Task details: When you reach the line that contains "The height and" below, transcribe it and each line after it word for word to the end of the records, omitting pictures.

** Records for this exercise follows **

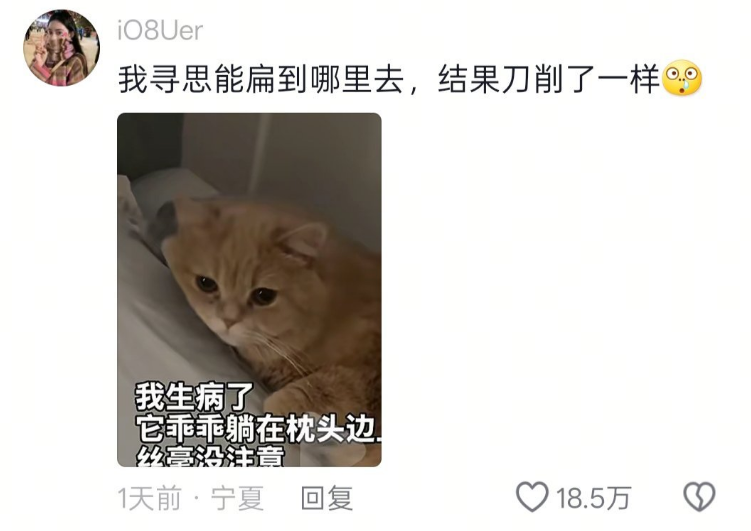The image size is (751, 531).
Task: Open the username iO8Uer
Action: point(160,31)
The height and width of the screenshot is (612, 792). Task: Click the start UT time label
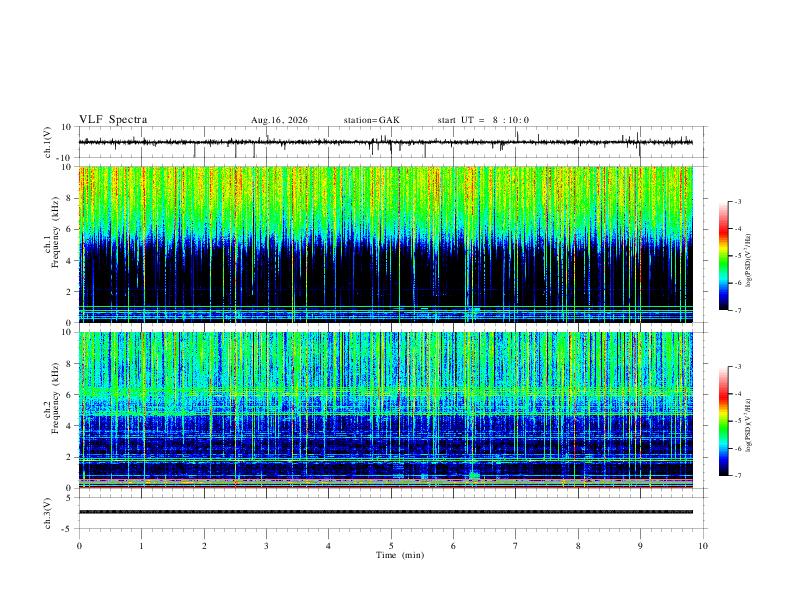click(x=483, y=120)
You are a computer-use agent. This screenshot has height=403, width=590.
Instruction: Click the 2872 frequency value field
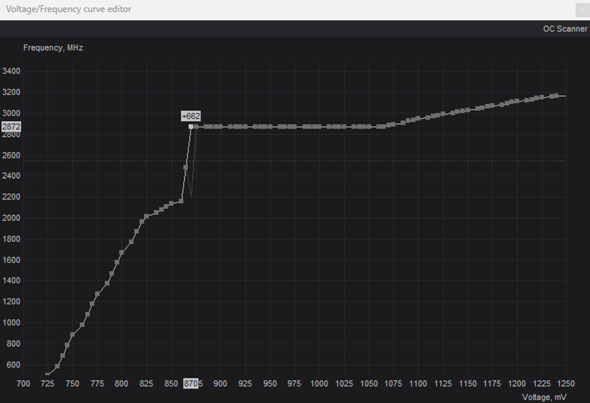click(11, 126)
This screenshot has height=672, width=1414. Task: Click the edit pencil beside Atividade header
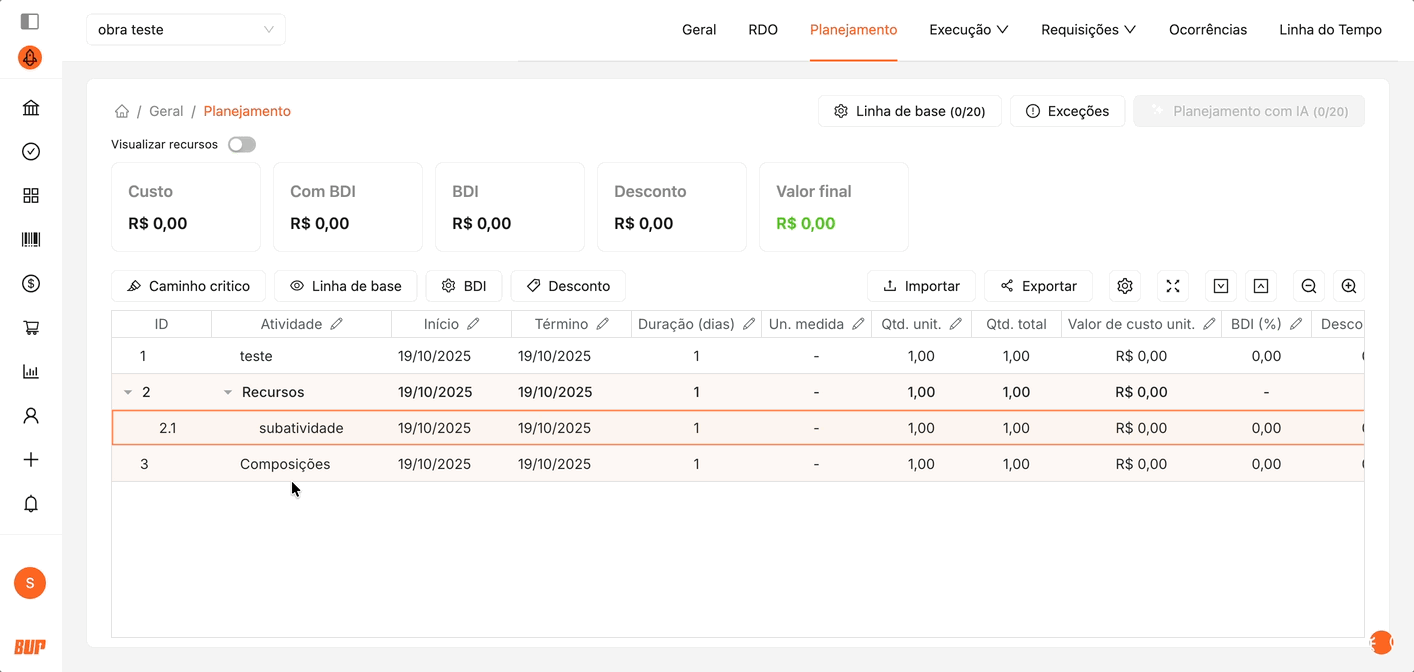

** End of Records for this exercise **

Solution to the exercise:
The height and width of the screenshot is (612, 792). Task: Click the start UT time label
click(x=483, y=120)
You are a computer-use agent. This screenshot has height=403, width=590.
Instruction: Click the 2872 frequency value field
click(11, 126)
This screenshot has height=672, width=1414. Task: Click the edit pencil beside Atividade header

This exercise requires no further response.